📚 node [[20210116145100 act4e_session_1_transmutation]]

Notes

  • An arrow describes a transmute, a thing that transforms resources from one to another

  • $X \to Y$ means transforming X into Y

  • Transformations can be composed, $X \to Y \to Z$, so for all intents and purposes, $X \to Z$

  • An (A,B)-process ($P(A,B)$) consists of:

    • A set S, element's of which are called states

    • An update function: $f: A \times S \to S$

    • A readout function: $f: S \to B$, where, given a certain state, will give you a certain output

  • Given two processes, we can compose a system $P(A,C)$ such that:

    • $A \to P(A,B) \to B \to P(B,C) \to C$

  • At a certain abstraction, all these things are the same

  • What makes them the same is composition, transformations, resources, etc.

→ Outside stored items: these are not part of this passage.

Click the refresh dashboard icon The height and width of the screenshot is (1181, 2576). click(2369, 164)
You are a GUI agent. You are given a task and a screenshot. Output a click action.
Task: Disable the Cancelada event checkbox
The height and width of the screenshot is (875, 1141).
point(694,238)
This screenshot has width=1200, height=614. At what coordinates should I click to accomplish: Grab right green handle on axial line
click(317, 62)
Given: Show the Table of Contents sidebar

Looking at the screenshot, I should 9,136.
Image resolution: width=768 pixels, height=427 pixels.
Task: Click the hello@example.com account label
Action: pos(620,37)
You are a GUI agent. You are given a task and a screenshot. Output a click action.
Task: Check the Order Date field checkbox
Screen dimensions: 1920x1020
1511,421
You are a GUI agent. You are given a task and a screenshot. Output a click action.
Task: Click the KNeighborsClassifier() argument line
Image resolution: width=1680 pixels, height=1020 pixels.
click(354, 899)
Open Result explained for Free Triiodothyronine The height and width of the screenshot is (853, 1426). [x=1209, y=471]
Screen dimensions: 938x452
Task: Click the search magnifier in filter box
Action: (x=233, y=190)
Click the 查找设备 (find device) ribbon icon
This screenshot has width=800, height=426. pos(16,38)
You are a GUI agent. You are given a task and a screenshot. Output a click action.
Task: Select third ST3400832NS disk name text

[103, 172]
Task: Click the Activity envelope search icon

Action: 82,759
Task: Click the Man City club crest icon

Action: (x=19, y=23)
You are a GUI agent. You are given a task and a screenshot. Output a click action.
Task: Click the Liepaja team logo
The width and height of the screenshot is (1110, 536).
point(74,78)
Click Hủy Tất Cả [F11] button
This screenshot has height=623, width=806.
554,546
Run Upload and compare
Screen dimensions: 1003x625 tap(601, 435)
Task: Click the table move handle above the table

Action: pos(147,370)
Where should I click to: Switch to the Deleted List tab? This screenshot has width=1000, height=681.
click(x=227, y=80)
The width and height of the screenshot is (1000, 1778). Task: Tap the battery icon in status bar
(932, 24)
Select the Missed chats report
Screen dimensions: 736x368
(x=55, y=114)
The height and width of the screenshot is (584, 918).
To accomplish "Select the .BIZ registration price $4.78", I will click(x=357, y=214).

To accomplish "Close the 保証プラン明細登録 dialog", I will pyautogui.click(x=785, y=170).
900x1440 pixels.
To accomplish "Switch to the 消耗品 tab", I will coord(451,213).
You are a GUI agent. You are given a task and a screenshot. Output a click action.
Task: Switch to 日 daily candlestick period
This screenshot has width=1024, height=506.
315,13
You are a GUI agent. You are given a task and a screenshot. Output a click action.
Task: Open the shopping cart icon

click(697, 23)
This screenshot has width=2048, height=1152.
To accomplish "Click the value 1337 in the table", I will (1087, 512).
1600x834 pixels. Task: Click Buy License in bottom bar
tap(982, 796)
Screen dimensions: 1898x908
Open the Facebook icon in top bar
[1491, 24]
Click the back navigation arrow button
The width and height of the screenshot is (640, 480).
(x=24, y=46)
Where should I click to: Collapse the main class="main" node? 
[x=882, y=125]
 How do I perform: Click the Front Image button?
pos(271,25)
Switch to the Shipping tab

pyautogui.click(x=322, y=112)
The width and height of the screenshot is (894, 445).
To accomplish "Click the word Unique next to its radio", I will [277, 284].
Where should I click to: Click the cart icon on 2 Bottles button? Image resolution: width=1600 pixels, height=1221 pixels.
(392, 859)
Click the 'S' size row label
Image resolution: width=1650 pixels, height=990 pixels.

  • A category $C$ is defined by four constituents:

    • Objects :: a collection $Ob_c$ whose elements are called objects

    • Morphisms :: For every pair of objects $X, Y \in Ob_c$, there is a set $Hom_c(X,Y)$, the elements of which are called morphisms from X to Y

      • morphisms are like functions, or "arrows"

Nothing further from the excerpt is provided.